Since its emergence at the end of 2019, the novel SARS-CoV-2 coronavirus has spread into the far corners of the world, taking the lives of young and old, rich and poor.
At the end of March 2020, over 40,000 people had died from the virus. By early September, the total number of confirmed deaths worldwide from the novel coronavirus SARS-CoV-2 exceeded 850,000.
Exact numbers vary by a few thousand deaths, depending on the source. Tools such as those produced by Johns Hopkins University break down COVID-19 statistics on regular basis, which although precise, are only as accurate as the methods used to collect the data.
Estimates calculated by bodies such as the World Health Organisation are typically based on tallying medical evaluations that link a positive SARS-CoV-2 test with complications believed to be responsible for a cause of death.
Given limited testing capabilities around the world, underreporting and time lags of regional statistics, as well as the probability of complications going undiagnosed (especially early in the pandemic), the true count is likely to be much higher.
How do we know when someone has died from COVID-19?
The simple answer is we don't know for sure, though it's likely to be far higher than reported estimates.
Unlike the 'manner of death', which distinguishes natural deaths like illness from suicide or homicide, a 'cause of death' ascribes a catalogued illness or chain of events to a person's loss of life.
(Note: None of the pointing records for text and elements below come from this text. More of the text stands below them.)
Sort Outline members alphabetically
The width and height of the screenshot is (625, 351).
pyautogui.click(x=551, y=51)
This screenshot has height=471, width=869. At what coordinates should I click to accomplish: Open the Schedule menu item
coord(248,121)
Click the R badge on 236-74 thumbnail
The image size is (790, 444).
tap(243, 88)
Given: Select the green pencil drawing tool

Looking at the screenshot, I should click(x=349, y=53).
In many jurisdictions around the world, a cause of death is determined by a pathology expert, who assigns a code from the International Classification of Diseases to allow for easier reporting to international authorities.
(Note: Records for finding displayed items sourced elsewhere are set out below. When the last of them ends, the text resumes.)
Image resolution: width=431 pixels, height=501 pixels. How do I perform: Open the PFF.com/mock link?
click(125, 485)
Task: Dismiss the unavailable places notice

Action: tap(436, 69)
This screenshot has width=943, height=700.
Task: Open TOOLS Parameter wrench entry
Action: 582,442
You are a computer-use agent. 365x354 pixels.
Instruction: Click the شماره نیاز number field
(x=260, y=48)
This might be straightforward in some cases where a patient with a positive blood result for SARS-CoV-2 has few (if any) pre-existing conditions.
Among patients already dealing with illnesses such as cancer, asthma, diabetes, or chronic obstructive pulmonary disease, the medical events leading to their death are likely to be more complicated.
In such cases a pathology official would need to determine if the patient could have lived longer, were it not for the additional health impact of their coronavirus infection.
How would we determine an accurate number of COVID-19 deaths?
One method for estimating a more accurate total mortality for COVID-19 is to compare the total number of deaths for all causes during the pandemic with relevant statistics from a similar period in previous years.
For example, by the end of July 2020, within a sample of 32 countries and 4 major cities, roughly 413,000 deaths were officially attributed to COVID-19.
Statistics on death rates for those regions, however, found this period contained nearly 600,000 more deaths than typical for months corresponding to the pandemic. This implys nearly 200,000 deaths weren't being accounted for by the reports.
How many of these might be 'missed' COVID-19 deaths is impossible to say. The pandemic has had other knock-on effects that impact health, such as interruptions to income and public services, reduced exercise, and reduced hospital admissions for conditions such as heart attacks. On the other hand, social distancing measures and improved hygiene has reduced the spread of other deadly illnesses.
Finding a balance in the numbers will take time. It's possible we might never know exactly how many people would be alive if not for the global spread of SARS-CoV-2. In all likelihood, we are underestimating the number of people no longer alive as a consequence of the pandemic.
The real death toll is likely to be far higher than the official one.